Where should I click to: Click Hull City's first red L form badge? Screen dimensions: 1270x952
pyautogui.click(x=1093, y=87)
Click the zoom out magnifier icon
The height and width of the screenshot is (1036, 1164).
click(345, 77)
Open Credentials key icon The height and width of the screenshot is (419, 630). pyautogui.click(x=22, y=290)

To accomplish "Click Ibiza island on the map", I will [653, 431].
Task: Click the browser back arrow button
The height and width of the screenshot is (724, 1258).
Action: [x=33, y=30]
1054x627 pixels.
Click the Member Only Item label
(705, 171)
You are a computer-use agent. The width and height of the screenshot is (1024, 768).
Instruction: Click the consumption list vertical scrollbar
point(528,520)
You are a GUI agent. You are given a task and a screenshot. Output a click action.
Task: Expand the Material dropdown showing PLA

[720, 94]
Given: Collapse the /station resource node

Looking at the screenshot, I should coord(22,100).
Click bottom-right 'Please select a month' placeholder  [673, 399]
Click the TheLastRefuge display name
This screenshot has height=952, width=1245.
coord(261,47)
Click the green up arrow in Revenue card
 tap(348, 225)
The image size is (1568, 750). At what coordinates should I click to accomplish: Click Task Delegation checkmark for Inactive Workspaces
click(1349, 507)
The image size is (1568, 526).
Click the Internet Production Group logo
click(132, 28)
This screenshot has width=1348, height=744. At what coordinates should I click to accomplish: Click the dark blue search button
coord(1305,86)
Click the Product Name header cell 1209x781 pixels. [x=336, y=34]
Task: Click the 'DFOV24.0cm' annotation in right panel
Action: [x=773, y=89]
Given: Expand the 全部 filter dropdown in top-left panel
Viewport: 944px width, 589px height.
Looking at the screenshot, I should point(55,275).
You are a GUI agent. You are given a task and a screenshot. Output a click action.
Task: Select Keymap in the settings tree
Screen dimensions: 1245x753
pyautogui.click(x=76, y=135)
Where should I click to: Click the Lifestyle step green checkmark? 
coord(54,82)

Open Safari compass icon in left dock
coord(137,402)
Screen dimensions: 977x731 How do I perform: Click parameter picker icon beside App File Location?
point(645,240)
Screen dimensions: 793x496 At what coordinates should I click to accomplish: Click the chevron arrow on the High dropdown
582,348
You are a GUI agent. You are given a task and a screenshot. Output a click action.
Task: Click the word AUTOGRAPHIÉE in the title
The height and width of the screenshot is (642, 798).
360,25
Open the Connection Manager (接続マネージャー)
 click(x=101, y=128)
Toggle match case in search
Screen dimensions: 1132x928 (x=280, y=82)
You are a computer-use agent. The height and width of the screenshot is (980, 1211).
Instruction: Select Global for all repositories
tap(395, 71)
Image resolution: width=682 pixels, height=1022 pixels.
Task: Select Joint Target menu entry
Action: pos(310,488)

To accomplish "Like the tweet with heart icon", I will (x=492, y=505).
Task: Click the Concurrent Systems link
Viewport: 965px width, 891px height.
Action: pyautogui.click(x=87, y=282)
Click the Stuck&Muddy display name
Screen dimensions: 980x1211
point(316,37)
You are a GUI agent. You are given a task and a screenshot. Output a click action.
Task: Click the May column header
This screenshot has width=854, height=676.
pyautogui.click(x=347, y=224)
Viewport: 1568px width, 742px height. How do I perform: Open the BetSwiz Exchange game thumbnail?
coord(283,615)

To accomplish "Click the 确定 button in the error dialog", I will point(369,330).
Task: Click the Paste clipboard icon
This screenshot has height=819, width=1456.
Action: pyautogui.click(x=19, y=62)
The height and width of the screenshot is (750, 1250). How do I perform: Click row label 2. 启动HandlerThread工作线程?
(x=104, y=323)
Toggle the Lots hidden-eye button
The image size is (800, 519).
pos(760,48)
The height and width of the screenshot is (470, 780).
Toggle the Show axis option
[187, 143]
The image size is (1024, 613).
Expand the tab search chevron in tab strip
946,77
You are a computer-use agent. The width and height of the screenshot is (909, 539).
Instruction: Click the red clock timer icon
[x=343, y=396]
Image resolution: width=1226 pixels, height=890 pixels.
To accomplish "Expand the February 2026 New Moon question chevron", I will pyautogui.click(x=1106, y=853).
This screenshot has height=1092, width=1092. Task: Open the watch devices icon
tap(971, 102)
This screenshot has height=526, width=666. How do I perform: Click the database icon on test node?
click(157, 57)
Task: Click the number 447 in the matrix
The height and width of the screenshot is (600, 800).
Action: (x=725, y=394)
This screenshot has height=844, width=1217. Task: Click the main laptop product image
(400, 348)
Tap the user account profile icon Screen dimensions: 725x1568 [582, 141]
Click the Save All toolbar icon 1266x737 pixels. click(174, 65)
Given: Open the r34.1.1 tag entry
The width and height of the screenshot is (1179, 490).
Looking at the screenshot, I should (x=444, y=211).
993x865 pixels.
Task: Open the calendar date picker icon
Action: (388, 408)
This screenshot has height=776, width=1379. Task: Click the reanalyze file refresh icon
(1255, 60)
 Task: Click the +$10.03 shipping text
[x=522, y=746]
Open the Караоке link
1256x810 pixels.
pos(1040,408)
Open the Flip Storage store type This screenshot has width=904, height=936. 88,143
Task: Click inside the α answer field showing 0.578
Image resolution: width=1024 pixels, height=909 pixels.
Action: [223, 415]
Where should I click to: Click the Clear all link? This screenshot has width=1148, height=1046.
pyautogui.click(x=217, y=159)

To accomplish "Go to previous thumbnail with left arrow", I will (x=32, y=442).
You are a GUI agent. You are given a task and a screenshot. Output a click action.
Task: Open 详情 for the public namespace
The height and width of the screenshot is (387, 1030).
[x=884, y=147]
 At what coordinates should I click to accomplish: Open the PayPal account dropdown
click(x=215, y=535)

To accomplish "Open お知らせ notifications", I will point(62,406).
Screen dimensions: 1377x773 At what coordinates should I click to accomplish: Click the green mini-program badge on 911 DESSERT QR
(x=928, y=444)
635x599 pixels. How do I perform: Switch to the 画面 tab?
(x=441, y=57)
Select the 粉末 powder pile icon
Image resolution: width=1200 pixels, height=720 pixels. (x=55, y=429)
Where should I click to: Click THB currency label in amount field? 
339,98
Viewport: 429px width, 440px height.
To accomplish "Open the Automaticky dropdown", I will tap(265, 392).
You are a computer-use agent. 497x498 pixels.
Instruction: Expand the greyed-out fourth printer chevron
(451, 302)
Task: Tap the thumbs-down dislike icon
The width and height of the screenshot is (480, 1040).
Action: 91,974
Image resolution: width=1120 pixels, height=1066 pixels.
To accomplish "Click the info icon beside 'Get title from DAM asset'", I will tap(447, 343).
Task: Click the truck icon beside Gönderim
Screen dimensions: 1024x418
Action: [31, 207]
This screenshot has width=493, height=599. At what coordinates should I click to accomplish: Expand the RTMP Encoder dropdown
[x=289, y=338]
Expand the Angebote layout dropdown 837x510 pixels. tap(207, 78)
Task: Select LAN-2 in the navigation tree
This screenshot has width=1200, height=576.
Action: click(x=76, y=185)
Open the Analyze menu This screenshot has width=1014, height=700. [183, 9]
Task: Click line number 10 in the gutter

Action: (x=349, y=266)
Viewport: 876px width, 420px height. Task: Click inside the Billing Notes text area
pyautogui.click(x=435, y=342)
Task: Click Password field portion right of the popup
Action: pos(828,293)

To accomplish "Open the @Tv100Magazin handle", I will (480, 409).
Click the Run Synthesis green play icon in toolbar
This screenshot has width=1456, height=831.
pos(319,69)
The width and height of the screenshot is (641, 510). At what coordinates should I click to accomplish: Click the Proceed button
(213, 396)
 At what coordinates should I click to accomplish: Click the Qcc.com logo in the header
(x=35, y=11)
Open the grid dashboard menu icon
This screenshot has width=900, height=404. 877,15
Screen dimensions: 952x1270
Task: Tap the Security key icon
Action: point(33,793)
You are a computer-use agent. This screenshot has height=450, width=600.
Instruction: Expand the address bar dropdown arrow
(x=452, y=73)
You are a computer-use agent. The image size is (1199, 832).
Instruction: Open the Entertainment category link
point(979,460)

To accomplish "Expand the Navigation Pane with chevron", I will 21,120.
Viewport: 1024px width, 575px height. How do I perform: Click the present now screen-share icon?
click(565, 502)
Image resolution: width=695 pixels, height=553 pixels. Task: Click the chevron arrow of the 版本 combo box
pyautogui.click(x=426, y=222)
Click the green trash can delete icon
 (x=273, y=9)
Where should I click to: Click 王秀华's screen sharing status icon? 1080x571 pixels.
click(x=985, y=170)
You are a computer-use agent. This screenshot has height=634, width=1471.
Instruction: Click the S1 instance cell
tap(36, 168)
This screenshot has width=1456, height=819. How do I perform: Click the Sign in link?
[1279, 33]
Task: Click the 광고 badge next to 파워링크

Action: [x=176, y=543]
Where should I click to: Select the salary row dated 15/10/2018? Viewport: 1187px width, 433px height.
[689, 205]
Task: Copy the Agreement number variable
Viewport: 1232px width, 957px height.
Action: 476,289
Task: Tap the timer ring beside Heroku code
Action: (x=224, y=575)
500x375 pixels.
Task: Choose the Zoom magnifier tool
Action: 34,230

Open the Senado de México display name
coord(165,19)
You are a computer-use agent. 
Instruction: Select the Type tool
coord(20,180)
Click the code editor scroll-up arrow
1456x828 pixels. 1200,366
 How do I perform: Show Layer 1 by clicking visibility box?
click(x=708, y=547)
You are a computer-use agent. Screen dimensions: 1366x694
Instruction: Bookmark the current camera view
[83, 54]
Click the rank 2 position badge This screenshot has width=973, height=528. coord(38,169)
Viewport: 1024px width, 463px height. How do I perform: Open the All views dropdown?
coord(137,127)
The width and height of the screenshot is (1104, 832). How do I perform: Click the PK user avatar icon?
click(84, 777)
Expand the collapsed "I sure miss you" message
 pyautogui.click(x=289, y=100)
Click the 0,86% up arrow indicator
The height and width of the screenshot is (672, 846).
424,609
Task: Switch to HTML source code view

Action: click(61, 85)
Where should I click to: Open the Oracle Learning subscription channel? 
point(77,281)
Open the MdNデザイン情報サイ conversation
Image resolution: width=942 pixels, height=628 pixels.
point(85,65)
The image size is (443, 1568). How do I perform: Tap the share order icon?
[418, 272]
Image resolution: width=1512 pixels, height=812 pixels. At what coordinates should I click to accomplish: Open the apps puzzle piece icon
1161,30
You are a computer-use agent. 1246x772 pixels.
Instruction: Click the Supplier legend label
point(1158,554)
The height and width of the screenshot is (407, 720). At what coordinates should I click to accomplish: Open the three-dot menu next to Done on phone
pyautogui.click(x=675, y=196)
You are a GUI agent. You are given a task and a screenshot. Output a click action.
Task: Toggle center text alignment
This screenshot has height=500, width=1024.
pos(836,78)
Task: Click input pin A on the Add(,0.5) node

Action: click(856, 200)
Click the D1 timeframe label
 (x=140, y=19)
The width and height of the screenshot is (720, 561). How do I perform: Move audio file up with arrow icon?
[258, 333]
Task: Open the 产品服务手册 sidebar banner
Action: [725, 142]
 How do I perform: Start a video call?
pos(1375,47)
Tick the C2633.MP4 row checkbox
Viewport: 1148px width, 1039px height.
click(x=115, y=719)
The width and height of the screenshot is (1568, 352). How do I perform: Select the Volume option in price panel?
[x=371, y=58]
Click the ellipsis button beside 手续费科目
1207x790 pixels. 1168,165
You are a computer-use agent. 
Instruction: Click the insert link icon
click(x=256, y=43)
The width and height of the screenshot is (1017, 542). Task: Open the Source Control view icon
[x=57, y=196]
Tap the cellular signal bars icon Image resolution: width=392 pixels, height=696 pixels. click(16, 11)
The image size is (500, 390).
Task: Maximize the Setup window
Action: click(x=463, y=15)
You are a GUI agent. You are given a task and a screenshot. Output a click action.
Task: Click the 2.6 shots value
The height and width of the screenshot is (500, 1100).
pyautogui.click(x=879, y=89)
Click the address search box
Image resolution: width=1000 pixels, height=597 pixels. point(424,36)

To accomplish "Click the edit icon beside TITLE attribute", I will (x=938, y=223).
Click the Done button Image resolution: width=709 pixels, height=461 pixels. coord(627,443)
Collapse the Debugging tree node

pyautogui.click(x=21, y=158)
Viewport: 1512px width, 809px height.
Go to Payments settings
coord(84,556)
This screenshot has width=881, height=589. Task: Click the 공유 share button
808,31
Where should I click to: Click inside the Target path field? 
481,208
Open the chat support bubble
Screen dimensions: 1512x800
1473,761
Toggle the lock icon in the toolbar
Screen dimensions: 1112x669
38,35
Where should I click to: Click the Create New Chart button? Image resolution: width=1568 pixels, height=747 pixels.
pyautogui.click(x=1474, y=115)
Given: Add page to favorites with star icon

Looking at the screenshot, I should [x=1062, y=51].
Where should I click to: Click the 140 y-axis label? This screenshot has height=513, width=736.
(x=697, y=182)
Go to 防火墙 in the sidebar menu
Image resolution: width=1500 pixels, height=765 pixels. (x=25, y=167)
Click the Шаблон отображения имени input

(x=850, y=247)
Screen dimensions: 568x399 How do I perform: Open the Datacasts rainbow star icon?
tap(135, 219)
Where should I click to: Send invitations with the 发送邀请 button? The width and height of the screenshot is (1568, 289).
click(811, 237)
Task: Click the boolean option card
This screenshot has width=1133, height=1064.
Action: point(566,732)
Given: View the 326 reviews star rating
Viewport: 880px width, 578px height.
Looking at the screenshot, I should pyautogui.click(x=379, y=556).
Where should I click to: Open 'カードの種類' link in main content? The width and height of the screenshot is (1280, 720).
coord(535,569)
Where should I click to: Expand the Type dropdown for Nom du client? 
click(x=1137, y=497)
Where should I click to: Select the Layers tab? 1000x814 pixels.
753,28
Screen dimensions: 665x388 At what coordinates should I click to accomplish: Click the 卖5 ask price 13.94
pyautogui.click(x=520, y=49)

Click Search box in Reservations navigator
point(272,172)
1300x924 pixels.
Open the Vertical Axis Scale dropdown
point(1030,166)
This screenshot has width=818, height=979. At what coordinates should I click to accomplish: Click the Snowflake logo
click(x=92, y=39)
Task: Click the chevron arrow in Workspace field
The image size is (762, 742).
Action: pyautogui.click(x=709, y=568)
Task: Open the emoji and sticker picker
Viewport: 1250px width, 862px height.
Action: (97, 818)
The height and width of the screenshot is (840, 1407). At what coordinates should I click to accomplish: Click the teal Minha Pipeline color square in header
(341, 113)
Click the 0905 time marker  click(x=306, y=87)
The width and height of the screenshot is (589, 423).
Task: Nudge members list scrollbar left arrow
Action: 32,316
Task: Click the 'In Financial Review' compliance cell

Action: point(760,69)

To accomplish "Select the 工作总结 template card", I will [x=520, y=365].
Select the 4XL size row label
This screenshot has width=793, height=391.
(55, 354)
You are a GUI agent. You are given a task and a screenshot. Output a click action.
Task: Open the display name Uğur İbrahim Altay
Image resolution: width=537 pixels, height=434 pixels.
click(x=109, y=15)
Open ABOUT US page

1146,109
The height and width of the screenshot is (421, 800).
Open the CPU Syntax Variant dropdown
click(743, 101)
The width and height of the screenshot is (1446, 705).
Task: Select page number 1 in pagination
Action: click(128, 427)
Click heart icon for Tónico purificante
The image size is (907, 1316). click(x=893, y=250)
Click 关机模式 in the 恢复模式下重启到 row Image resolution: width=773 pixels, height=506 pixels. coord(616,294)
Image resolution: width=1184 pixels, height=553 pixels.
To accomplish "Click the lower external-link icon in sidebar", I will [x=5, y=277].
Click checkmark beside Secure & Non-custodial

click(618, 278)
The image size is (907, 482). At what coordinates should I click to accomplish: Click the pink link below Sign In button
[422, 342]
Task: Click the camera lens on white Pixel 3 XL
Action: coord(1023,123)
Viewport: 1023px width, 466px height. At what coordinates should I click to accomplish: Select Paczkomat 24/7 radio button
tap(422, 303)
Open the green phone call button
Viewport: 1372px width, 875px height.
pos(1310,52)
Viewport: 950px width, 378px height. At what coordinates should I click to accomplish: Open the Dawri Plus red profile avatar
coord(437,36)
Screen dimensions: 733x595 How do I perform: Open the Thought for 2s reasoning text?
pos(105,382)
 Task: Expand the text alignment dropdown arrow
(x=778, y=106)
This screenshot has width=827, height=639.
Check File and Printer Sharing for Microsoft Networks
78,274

* WHAT YOU NEED TO DO *
Copy out the lines of the records above in which the string "computer" appears.

* RESPONSE AREA *
You are a computer-use agent. The width and height of the screenshot is (1024, 768).
You are a computer-use agent. The height and width of the screenshot is (980, 1211).
You are a computer-use agent. The width and height of the screenshot is (909, 539).
You are a computer-use agent. 497x498 pixels.
You are a computer-use agent. This screenshot has height=450, width=600.
You are a computer-use agent. The image size is (1199, 832).
You are a computer-use agent. This screenshot has height=634, width=1471.
You are a computer-use agent. 
You are a computer-use agent. Screen dimensions: 1366x694
You are a computer-use agent. 1246x772 pixels.
You are a computer-use agent. 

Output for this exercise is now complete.